## TASK OBJECTIVE
Keep every word of the entries and print them exactly; the pictures stay out.

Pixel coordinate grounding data
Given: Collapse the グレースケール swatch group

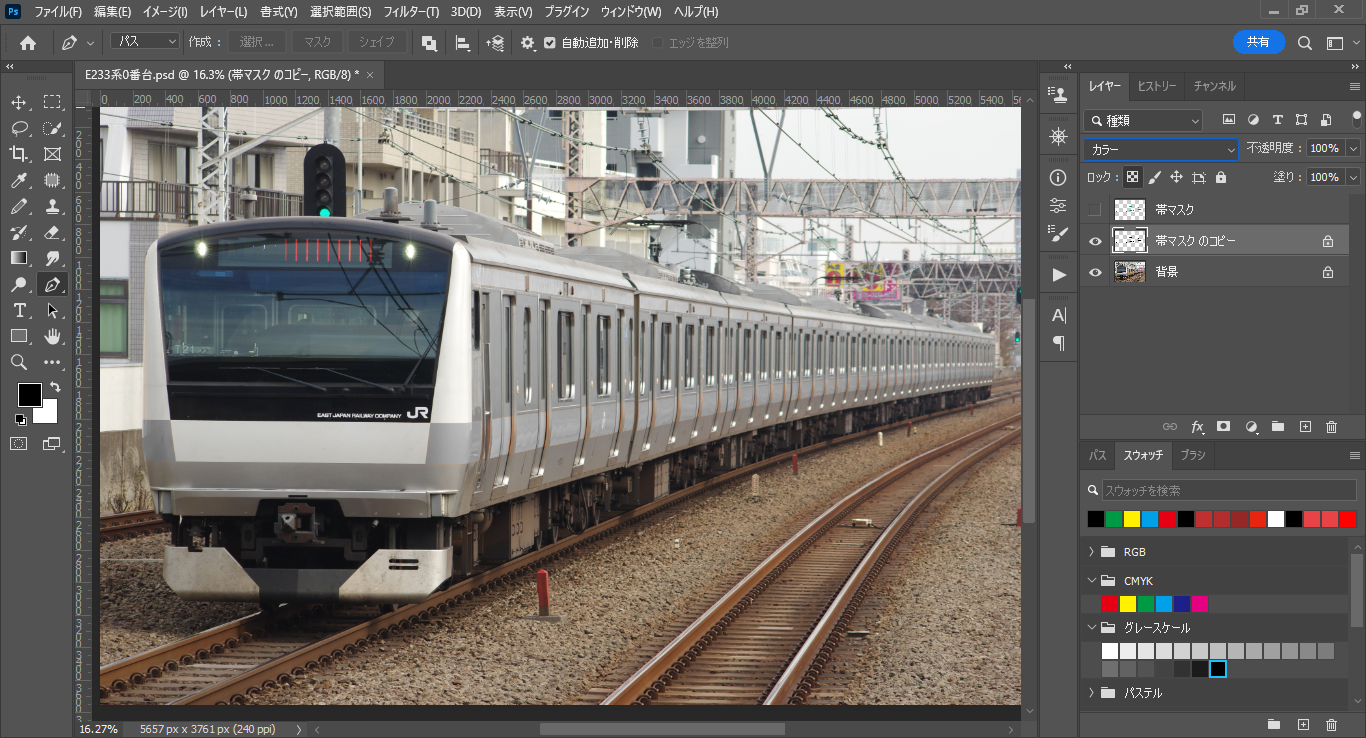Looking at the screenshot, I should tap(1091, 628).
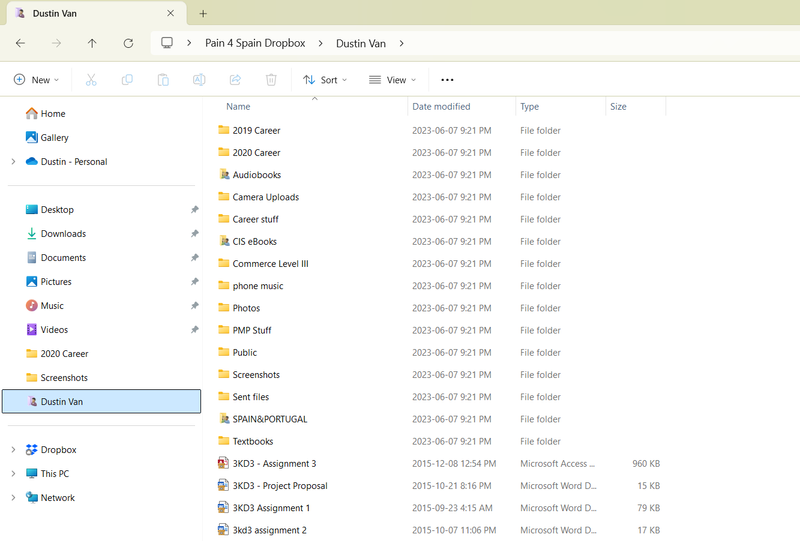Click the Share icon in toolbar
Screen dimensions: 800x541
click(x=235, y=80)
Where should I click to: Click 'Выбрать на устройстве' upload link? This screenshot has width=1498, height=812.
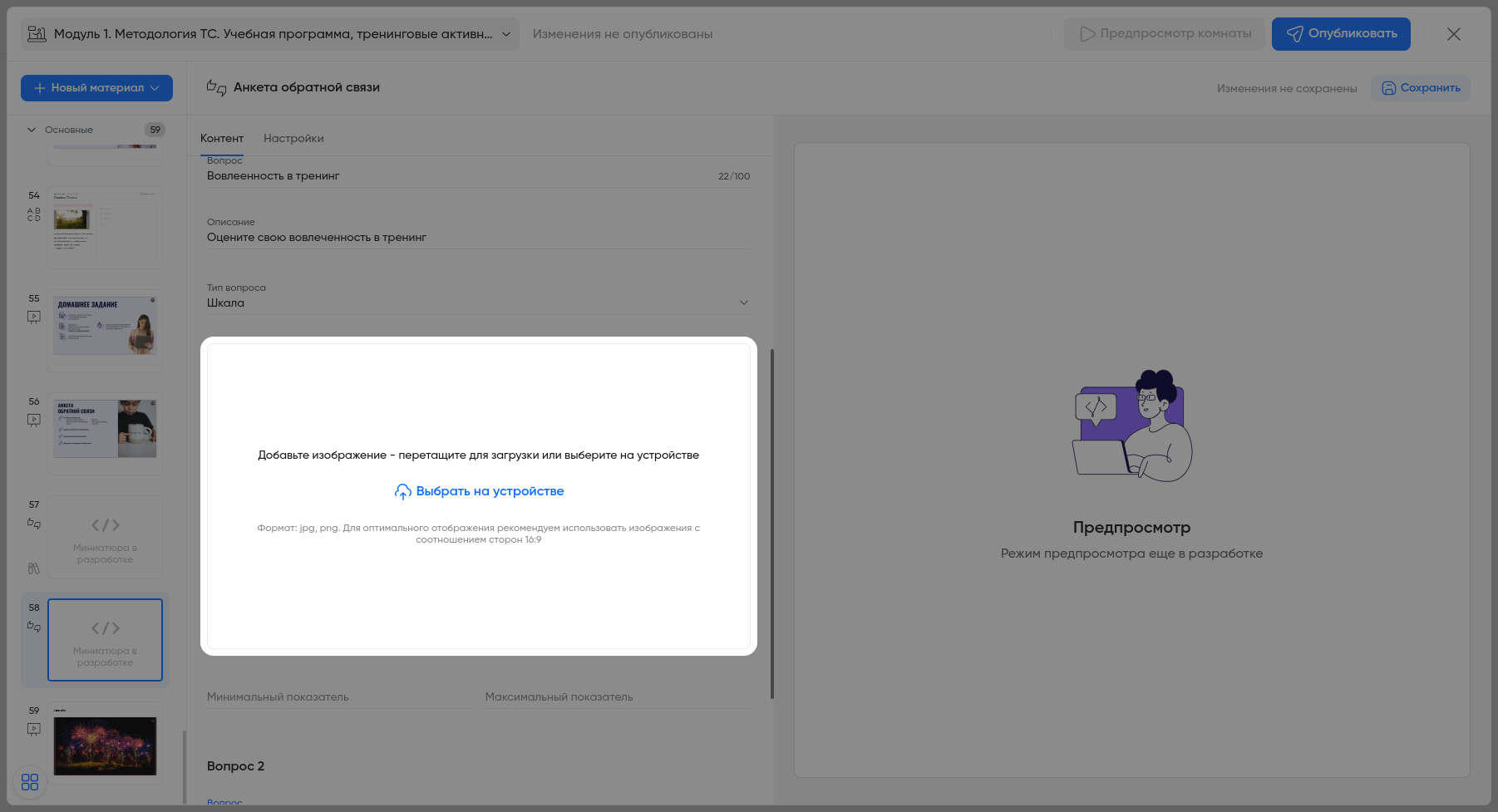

## WRITTEN REPLY
Given: Collapse the グレースケール swatch group

Looking at the screenshot, I should tap(1091, 628).
Click the Share icon in toolbar
Screen dimensions: 800x541
click(x=235, y=80)
Where should I click to: Click 'Выбрать на устройстве' upload link? This screenshot has width=1498, height=812.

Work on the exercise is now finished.